▶ GOAL OF THE EXERCISE
Continue the article below about the WHO's World Cancer Report and the rise in cancer cases, picking up after its final paragraph.

Middle-income and poor countries account for more than 60 per cent of the world’s total cancer cases and 70 per cent cancer deaths
The World Health Organization (WHO) has said cancer cases are increasing at an alarming pace and emphasised the need for urgent implementation of efficient strategies to control the disease.
The International Agency for Research on Cancer (IARC), the specialised cancer agency of WHO, released the World Cancer Report on February 3; it is based on latest statistics on trends in cancer incidence and mortality worldwide. “Effective prevention measures are urgently needed to prevent cancer crisis,” the report says.
Treatment alone cannot win the global battle against cancer, the report says emphatically. “Despite exciting advances, we cannot treat our way out of the cancer problem,” says director of IARC, Christopher Wild, says, “More commitment to prevention and early detection is desperately needed in order to complement improved treatments and address the alarming rise in cancer burden globally,” he adds.

▶ RECORDS SUPPLIED
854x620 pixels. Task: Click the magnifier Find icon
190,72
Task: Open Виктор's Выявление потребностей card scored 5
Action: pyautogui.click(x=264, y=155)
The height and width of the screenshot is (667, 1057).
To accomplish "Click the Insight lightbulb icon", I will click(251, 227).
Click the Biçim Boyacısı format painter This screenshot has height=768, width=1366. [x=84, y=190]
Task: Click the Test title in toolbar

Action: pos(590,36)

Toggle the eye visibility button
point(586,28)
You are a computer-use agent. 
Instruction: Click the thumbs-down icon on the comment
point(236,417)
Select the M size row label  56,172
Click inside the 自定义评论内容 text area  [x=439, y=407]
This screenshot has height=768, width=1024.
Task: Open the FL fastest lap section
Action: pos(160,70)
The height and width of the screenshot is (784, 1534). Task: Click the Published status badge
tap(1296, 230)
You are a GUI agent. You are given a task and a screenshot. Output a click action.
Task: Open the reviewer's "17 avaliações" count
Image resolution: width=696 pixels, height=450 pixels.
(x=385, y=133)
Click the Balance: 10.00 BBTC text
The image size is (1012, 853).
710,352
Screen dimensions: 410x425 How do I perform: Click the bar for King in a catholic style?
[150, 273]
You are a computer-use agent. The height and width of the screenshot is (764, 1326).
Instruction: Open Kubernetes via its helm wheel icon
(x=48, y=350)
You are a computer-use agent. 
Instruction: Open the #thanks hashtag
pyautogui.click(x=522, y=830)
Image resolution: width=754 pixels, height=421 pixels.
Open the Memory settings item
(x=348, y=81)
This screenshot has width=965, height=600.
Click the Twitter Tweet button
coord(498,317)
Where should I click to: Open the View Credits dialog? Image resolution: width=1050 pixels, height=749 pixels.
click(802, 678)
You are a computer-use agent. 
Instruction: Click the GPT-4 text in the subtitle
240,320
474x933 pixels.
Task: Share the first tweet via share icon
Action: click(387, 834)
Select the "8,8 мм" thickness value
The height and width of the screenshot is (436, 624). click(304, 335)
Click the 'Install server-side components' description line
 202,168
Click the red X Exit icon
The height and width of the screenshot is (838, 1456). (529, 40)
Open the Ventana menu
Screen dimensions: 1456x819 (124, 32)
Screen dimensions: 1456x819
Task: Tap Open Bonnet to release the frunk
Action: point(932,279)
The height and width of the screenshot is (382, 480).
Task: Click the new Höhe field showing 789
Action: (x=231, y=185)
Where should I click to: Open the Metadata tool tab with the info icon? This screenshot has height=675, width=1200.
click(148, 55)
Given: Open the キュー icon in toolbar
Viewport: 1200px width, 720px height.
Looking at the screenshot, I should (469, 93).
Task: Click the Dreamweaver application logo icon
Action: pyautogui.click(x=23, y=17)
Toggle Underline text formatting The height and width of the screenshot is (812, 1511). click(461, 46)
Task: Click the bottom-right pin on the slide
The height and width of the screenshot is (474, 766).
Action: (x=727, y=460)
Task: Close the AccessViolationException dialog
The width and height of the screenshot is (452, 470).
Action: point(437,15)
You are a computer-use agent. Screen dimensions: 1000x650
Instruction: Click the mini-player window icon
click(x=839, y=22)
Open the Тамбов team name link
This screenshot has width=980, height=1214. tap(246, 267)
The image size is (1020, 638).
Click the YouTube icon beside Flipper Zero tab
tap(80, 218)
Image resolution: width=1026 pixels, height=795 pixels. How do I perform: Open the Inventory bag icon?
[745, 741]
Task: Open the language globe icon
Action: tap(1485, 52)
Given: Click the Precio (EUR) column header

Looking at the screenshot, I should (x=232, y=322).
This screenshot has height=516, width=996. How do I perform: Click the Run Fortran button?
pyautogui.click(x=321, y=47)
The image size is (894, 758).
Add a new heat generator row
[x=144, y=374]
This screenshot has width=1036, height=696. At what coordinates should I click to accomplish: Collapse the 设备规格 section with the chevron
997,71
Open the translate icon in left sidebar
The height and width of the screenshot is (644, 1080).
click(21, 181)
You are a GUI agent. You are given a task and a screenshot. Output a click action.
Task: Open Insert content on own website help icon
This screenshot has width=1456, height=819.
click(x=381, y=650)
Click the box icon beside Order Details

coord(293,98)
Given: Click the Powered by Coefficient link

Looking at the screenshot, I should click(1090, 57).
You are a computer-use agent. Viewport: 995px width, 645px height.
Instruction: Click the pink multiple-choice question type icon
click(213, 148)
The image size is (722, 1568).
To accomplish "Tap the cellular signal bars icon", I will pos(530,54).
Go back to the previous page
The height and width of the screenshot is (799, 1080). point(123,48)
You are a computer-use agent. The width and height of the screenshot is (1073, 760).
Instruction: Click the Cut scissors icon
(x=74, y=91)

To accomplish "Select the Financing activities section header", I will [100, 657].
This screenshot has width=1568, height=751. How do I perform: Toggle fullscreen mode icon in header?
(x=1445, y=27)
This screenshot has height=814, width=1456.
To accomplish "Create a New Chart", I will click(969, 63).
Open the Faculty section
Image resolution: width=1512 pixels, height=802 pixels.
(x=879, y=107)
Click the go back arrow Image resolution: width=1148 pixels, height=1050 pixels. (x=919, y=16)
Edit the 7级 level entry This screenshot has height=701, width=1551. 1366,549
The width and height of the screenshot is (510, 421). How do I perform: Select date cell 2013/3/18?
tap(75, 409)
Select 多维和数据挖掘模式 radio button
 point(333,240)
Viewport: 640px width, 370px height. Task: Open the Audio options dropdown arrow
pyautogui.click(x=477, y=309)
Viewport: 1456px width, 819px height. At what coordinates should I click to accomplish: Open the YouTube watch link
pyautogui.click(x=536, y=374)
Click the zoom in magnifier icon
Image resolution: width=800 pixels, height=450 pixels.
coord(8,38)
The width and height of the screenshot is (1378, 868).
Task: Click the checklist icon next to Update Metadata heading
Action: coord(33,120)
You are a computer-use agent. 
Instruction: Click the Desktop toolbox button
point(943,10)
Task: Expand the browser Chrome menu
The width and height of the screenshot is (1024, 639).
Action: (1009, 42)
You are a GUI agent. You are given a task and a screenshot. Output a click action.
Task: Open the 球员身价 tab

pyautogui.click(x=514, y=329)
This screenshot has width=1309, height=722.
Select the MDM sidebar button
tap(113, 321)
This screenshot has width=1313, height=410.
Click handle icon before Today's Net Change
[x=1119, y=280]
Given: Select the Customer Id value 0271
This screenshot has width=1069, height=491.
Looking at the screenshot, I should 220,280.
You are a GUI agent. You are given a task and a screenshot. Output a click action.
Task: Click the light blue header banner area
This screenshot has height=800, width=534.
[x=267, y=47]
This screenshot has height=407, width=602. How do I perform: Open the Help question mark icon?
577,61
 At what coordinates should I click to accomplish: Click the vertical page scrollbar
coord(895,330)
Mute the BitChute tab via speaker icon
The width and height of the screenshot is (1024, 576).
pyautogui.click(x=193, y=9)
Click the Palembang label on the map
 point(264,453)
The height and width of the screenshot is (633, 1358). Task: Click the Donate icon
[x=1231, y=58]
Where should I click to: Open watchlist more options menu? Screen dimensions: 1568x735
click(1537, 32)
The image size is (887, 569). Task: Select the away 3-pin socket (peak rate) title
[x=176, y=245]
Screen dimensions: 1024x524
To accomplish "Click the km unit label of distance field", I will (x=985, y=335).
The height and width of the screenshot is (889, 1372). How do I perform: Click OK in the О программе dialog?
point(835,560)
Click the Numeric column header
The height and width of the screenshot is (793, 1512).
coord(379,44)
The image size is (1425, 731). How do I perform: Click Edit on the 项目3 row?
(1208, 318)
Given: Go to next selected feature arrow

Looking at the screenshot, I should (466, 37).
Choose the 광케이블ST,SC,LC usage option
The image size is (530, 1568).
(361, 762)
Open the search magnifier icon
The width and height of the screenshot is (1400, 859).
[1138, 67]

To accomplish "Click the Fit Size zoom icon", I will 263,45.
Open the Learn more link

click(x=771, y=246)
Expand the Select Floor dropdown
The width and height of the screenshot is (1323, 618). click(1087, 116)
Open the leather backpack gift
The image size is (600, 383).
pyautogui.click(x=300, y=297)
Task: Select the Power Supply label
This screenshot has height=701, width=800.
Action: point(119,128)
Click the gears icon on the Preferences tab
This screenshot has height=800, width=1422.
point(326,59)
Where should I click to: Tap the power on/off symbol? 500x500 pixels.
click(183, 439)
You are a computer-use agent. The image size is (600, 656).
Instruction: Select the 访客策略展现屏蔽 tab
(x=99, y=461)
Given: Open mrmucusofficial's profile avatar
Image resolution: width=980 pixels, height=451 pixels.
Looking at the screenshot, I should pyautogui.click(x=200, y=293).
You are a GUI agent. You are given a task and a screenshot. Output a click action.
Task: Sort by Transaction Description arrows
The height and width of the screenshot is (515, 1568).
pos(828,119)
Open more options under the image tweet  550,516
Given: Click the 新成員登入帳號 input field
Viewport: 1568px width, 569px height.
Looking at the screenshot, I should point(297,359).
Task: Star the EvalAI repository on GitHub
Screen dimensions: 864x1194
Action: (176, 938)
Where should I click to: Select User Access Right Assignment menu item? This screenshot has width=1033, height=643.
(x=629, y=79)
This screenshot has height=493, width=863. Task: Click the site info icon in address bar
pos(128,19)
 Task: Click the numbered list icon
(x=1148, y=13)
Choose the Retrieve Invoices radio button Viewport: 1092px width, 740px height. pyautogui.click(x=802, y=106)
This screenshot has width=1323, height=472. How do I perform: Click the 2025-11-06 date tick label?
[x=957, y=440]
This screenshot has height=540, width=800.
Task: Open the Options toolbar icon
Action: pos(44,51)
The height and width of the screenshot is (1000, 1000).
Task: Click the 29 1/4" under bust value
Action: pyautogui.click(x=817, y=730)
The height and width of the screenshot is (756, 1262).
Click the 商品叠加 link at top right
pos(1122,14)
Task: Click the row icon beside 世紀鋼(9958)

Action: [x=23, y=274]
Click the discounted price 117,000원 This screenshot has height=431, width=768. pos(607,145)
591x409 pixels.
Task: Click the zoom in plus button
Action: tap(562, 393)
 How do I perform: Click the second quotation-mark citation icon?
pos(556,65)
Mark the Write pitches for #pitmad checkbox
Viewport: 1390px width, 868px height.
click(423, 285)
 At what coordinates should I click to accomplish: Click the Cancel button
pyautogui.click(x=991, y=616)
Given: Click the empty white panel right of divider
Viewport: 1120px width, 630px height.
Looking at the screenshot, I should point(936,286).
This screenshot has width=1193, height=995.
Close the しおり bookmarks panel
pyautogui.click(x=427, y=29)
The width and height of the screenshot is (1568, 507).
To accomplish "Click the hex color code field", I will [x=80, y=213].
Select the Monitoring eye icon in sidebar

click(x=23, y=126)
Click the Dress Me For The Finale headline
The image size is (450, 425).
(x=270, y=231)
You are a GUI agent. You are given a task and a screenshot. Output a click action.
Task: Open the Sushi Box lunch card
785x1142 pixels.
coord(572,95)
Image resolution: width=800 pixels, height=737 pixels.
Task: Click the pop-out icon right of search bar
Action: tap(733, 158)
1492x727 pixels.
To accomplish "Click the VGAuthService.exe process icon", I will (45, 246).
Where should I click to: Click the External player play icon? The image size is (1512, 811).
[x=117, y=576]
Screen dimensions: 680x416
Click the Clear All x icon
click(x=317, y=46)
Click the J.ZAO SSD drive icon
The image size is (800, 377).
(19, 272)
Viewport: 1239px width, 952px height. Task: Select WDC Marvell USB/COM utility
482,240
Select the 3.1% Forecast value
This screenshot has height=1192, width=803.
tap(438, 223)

▶ ANSWER BOX
Developing countries disproportionately affected
The report says that the worldwide burden of cancer rose to an estimated 14 million new cases per year in 2012 and is expected to rise to 22 million annually within the next two decades.
Over the same period, cancer deaths are predicted to rise from an estimated 8.2 million annually to 13 million a year.
In 2012, globally, the most common cancers diagnosed were those of the lung (1.8 million cases, 13.0 per cent of the total), breast (1.7 million, 11.9 per cent of total) and large bowel (1.4 million, 9.7 per cent).
According to the report, the most common causes of cancer deaths were lung cancer (1.6 million, 19.4 per cent of the total), liver (0.8 million, 9.1 per cent of total), and stomach (0.7 million, 8.8 per cent of total).